**Instructions for the task**
Only the lines from the line containing "Given: Click the down" to the end of the entries, both included, belong in your answer, and each must match exactly.

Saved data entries
——————

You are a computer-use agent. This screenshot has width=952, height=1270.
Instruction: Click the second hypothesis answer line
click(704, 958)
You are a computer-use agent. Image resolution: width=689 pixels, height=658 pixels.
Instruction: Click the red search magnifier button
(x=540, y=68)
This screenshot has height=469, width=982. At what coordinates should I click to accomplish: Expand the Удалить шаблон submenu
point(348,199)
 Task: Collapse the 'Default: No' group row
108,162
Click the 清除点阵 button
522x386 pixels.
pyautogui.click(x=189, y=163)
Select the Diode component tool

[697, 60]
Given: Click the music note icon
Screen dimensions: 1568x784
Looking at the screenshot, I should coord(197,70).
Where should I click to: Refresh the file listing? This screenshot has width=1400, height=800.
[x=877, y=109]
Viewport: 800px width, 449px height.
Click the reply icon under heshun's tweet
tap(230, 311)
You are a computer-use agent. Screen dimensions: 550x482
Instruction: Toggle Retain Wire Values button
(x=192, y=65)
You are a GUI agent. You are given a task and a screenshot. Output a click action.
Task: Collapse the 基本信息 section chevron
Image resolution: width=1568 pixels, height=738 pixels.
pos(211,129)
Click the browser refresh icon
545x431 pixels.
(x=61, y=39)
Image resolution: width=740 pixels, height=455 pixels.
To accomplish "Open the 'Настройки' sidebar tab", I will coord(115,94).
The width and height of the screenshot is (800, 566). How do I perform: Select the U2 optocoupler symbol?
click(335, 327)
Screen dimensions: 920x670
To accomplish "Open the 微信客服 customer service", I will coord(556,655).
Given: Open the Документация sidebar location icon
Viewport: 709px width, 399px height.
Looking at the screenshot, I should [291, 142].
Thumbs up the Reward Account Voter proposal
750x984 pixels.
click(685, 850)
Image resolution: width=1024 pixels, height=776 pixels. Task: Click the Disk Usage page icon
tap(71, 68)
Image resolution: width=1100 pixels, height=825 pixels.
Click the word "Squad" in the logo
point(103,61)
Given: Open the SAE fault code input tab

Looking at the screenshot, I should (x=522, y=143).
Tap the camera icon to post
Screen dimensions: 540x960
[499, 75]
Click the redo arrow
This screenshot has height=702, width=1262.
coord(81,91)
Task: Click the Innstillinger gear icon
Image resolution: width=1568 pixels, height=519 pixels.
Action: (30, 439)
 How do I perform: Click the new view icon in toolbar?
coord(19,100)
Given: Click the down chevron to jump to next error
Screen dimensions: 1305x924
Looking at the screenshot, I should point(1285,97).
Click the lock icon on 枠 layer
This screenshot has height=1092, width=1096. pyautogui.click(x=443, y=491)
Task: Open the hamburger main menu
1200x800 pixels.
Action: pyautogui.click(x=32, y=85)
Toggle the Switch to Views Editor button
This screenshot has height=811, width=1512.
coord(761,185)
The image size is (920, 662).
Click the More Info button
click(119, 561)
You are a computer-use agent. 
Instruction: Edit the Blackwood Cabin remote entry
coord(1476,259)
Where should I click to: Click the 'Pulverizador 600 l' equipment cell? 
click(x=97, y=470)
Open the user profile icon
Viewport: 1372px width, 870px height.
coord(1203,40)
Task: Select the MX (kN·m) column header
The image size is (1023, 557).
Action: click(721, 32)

——————

**Solution to the exercise**
Given: Click the down chevron to jump to next error
Screen dimensions: 1305x924
Looking at the screenshot, I should point(1285,97).
Click the lock icon on 枠 layer
This screenshot has height=1092, width=1096. pyautogui.click(x=443, y=491)
Task: Open the hamburger main menu
1200x800 pixels.
Action: pyautogui.click(x=32, y=85)
Toggle the Switch to Views Editor button
This screenshot has height=811, width=1512.
coord(761,185)
The image size is (920, 662).
Click the More Info button
click(119, 561)
You are a computer-use agent. 
Instruction: Edit the Blackwood Cabin remote entry
coord(1476,259)
Where should I click to: Click the 'Pulverizador 600 l' equipment cell? 
click(x=97, y=470)
Open the user profile icon
Viewport: 1372px width, 870px height.
coord(1203,40)
Task: Select the MX (kN·m) column header
The image size is (1023, 557).
Action: click(721, 32)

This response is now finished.